# Activity
Each line of the material is to be written out exactly.

********************

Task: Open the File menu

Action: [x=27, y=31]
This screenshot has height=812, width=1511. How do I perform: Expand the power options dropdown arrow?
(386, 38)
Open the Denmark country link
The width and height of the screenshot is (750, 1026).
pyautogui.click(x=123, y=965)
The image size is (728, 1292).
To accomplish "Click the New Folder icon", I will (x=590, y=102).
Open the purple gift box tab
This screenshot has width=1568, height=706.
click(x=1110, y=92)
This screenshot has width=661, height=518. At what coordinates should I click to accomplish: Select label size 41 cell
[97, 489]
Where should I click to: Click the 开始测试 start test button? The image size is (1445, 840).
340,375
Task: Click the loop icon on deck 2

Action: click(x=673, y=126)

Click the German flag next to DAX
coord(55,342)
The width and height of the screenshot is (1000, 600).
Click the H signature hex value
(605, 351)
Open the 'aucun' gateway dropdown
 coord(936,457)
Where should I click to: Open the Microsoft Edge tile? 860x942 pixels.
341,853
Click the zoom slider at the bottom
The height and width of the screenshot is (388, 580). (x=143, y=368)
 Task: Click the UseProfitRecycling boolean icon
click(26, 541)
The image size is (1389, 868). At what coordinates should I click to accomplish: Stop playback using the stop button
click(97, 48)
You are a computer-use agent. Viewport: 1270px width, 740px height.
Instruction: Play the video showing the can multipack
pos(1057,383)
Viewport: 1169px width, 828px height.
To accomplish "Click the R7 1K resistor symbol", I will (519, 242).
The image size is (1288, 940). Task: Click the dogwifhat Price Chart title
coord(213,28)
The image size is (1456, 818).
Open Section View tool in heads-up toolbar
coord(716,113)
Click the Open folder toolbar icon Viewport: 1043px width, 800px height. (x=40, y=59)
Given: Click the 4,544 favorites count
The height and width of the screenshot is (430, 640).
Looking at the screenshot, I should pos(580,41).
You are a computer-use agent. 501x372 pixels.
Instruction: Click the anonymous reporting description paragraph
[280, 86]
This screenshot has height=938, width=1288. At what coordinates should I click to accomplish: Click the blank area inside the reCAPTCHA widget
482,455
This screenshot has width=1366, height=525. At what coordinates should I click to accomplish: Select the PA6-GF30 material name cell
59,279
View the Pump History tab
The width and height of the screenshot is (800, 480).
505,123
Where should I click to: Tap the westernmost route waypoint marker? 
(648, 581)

********************

# Written solution
Task: Open the File menu

Action: [x=27, y=31]
This screenshot has height=812, width=1511. How do I perform: Expand the power options dropdown arrow?
(386, 38)
Open the Denmark country link
The width and height of the screenshot is (750, 1026).
pyautogui.click(x=123, y=965)
The image size is (728, 1292).
To accomplish "Click the New Folder icon", I will (x=590, y=102).
Open the purple gift box tab
This screenshot has width=1568, height=706.
click(x=1110, y=92)
This screenshot has width=661, height=518. At what coordinates should I click to accomplish: Select label size 41 cell
[97, 489]
Where should I click to: Click the 开始测试 start test button? The image size is (1445, 840).
340,375
Task: Click the loop icon on deck 2

Action: click(x=673, y=126)

Click the German flag next to DAX
coord(55,342)
The width and height of the screenshot is (1000, 600).
Click the H signature hex value
(605, 351)
Open the 'aucun' gateway dropdown
 coord(936,457)
Where should I click to: Open the Microsoft Edge tile? 860x942 pixels.
341,853
Click the zoom slider at the bottom
The height and width of the screenshot is (388, 580). (x=143, y=368)
 Task: Click the UseProfitRecycling boolean icon
click(26, 541)
The image size is (1389, 868). At what coordinates should I click to accomplish: Stop playback using the stop button
click(97, 48)
You are a computer-use agent. Viewport: 1270px width, 740px height.
Instruction: Play the video showing the can multipack
pos(1057,383)
Viewport: 1169px width, 828px height.
To accomplish "Click the R7 1K resistor symbol", I will (519, 242).
The image size is (1288, 940). Task: Click the dogwifhat Price Chart title
coord(213,28)
The image size is (1456, 818).
Open Section View tool in heads-up toolbar
coord(716,113)
Click the Open folder toolbar icon Viewport: 1043px width, 800px height. (x=40, y=59)
Given: Click the 4,544 favorites count
The height and width of the screenshot is (430, 640).
Looking at the screenshot, I should pos(580,41).
You are a computer-use agent. 501x372 pixels.
Instruction: Click the anonymous reporting description paragraph
[280, 86]
This screenshot has height=938, width=1288. At what coordinates should I click to accomplish: Click the blank area inside the reCAPTCHA widget
482,455
This screenshot has width=1366, height=525. At what coordinates should I click to accomplish: Select the PA6-GF30 material name cell
59,279
View the Pump History tab
The width and height of the screenshot is (800, 480).
505,123
Where should I click to: Tap the westernmost route waypoint marker? 
(648, 581)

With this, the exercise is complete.